バイブル・エッセイ(464)本物のパンと偽物のパン


本物のパンと偽物のパン
 「はっきり言っておく。信じる者は永遠の命を得ている。わたしは命のパンである。あなたたちの先祖は荒れ野でマンナを食べたが、死んでしまった。しかし、これは、天から降って来たパンであり、これを食べる者は死なない。わたしは、天から降って来た生きたパンである。このパンを食べるならば、その人は永遠に生きる。わたしが与えるパンとは、世を生かすためのわたしの肉のことである。」(ヨハネ6:47-51)
「わたしは命のパン。天から下って来た生きたパンである」と、イエスは言います。命のパンとは、わたしたちに生きる力を与える命の糧、神の愛に他なりません。イエスこそ生きている神の愛であり、この愛を食べるもの、感謝して味わう者は決して飢えることがないのです。
 わたしたちを欺こうとする偽物のパンに注意しなければいけません。それは、富や名誉、権力などの、この世のパンです。この世のパンは、わたしたちの人間としての欲望を一時的に満たしてくれますが、心を満たすことが決してありません。どんなに欲望が満たされたとしても、心は空っぽのまま。すぐに次が欲しくなるのです。お金を持てば持つほどもっとたくさんのお金が必要になって来るし、名誉を手に入れればもっと偉くなりたくなります。挙句の果てに、自分の分だけでは足りなくなって、他の人のぶんまで欲しがるようになります。他の人が地上のパンを手に入れれば、まるで自分の分が奪われたかのように嫉妬し、腹を立てることさえあります。偽物のパンは、わたしたちの心を満たしてくれないばかりか、地上に争いをもたらすのです。仮に暴力に訴えなかったとしても、わたしたちの心の中に誰かへの恐れや嫉妬、憎しみがあるなら、それはある意味で戦争だと言っていいでしょう。偽物のパンは、心の平和を壊し、わたしたちを戦争に巻き込んでゆくのです。

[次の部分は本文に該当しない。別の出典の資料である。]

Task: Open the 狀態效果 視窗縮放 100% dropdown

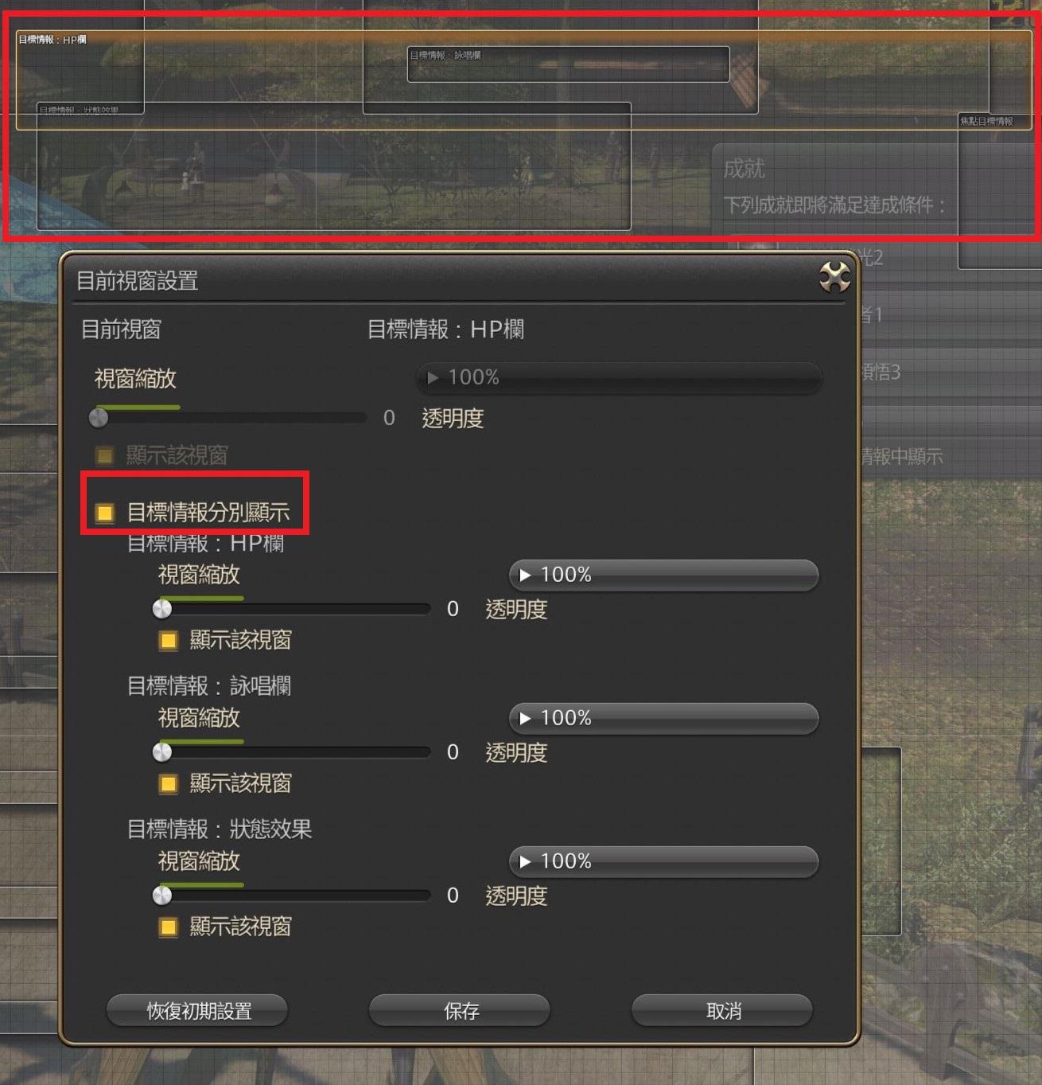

 キリストが与える本物のパン、命のパンは、わたしたちの心を満たしてくれるパンです。たくさん食べる必要はありません。ほんの一口であっても、キリストのパンを食べるならわたしたちの心は満たされるのです。感謝して、一片の御聖体を頂くだけで、わたしたちの心は満たされるのです。それは、パンの中にキリストの無限の愛が込められているからです。神の愛で心を満たされている限り、わたしたちは飢えを感じることがありません。

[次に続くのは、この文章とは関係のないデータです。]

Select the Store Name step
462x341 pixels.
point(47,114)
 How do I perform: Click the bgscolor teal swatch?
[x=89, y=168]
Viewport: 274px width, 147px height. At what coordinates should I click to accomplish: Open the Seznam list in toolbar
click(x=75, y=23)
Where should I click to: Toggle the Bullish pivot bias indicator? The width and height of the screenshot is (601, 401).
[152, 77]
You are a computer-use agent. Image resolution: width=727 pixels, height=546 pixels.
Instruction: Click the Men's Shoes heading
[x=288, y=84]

 このパンを味わった人は、それを人と分かち合わずにいられなくなります。このパンは、「自分のためだけに」としまっておけば、すぐに腐ってしまうパンなのです。分かち合えばなくなってしまう地上のパンと違って、分かち合えば分かち合うほど大きくなるパンなのです。分かち合うことによってのみ、その本当の味を知ることができるパンなのです。命のパンは、わたしたちの心の飢えを満たし、人々の心の飢えを満たし、この世界に平和をもたらすパンなのです。

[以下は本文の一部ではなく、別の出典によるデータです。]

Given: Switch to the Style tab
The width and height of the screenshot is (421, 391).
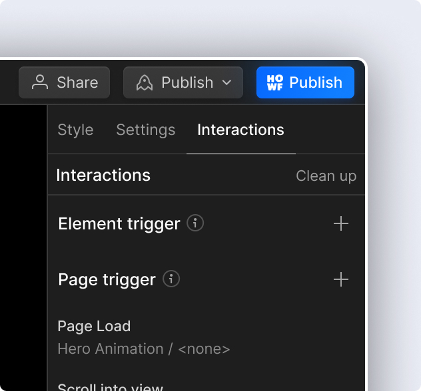Looking at the screenshot, I should (x=75, y=130).
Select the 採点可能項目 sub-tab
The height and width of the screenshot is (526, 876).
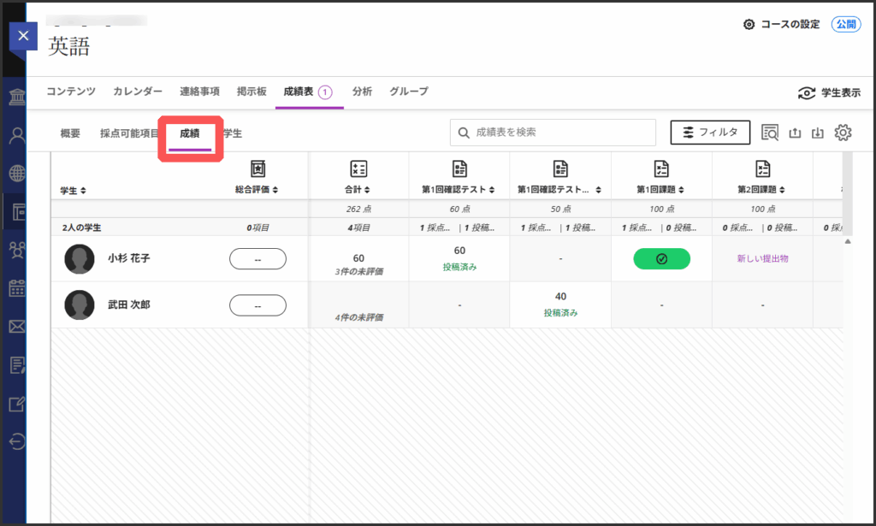(x=129, y=133)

 争いや不安しかもたらすことができない偽物のパンに欺かれた人々に、本物のパンのすばらしさを伝えてゆくことこそわたしたちの使命です。それこそが福音宣教だと言っていいでしょう。そのためには、まずわたしたち自身が命のパンに養われ、心を愛の喜びで満たしていただくことです。まずわたしたち自身の心に平和を実現し、この教会の中に平和を実現し、世界に平和を実現してゆくことができるように祈りましょう。